Passage shown:
[Start of Attachment]

I’ll note that while the latter is sane, it leads to potential issues with Parallel Construction, which I would expect a bad actor to almost certainly engage in.
It’s plausible that literal priests and therapists have useful knowledge about this that you could find out by googling and talking to acquaintances, respectively.
I don’t know how it works for therapists, but I know a bit about the priest situation.
Catholics take the relationship pretty seriously. Priests are supposed to give up their own life rather than violate the confidentiality of confession.
Civil law largely takes its lead from the Catholic church by carving out an exception so Catholic priests aren’t forced to constantly refuse to testify and find themselves in contempt of court.
However the exception is not complete. In various localities there are carve outs for mandatory reporting about things like child abuse. Catholic priests are supposed to keep the secret anyway and go to jail for violating the law if they refuse to testify.
Other religions are less strict. For example, in my experience with Zen, dokusan (“going alone to the teacher”, i.e. a private conversation between teacher a student about practice) is legally protected the same way confession is. Within our tradition there’s a more standard assumption of privacy with a somewhat reasonable expectation that things might be shared among other teachers via your teacher asking for advice or reporting dangerous things to authorities, but it’s not absolute like in Catholicism.

[End of Attachment]

Entries supplied:
[Start of Attachment]

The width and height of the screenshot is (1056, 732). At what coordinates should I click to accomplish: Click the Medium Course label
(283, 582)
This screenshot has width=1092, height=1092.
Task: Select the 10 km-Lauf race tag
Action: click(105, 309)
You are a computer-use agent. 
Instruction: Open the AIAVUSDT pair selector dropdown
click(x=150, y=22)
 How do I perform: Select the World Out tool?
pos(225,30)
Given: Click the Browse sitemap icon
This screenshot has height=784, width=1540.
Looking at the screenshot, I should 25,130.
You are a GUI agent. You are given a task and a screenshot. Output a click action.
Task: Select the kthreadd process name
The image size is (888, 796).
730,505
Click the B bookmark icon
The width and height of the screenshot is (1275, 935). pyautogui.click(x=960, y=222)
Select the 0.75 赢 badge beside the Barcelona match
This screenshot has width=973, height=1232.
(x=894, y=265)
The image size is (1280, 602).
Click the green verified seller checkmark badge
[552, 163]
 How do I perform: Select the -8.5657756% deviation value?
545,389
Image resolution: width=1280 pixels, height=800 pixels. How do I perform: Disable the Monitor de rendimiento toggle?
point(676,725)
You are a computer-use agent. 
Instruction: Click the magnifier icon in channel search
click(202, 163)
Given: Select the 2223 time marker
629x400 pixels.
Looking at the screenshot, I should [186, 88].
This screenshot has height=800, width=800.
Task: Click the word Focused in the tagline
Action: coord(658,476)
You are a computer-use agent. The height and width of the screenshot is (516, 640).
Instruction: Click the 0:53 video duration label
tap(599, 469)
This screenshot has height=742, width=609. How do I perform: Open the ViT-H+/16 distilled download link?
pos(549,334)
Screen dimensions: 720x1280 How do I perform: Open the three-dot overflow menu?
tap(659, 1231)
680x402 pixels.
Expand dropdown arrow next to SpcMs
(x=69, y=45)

[End of Attachment]

What you have to do: Return the full passage above on confidentiality among priests and therapists, word for word.

Answer to the problem:
I’ll note that while the latter is sane, it leads to potential issues with Parallel Construction, which I would expect a bad actor to almost certainly engage in.
It’s plausible that literal priests and therapists have useful knowledge about this that you could find out by googling and talking to acquaintances, respectively.
I don’t know how it works for therapists, but I know a bit about the priest situation.
Catholics take the relationship pretty seriously. Priests are supposed to give up their own life rather than violate the confidentiality of confession.
Civil law largely takes its lead from the Catholic church by carving out an exception so Catholic priests aren’t forced to constantly refuse to testify and find themselves in contempt of court.
However the exception is not complete. In various localities there are carve outs for mandatory reporting about things like child abuse. Catholic priests are supposed to keep the secret anyway and go to jail for violating the law if they refuse to testify.
Other religions are less strict. For example, in my experience with Zen, dokusan (“going alone to the teacher”, i.e. a private conversation between teacher a student about practice) is legally protected the same way confession is. Within our tradition there’s a more standard assumption of privacy with a somewhat reasonable expectation that things might be shared among other teachers via your teacher asking for advice or reporting dangerous things to authorities, but it’s not absolute like in Catholicism.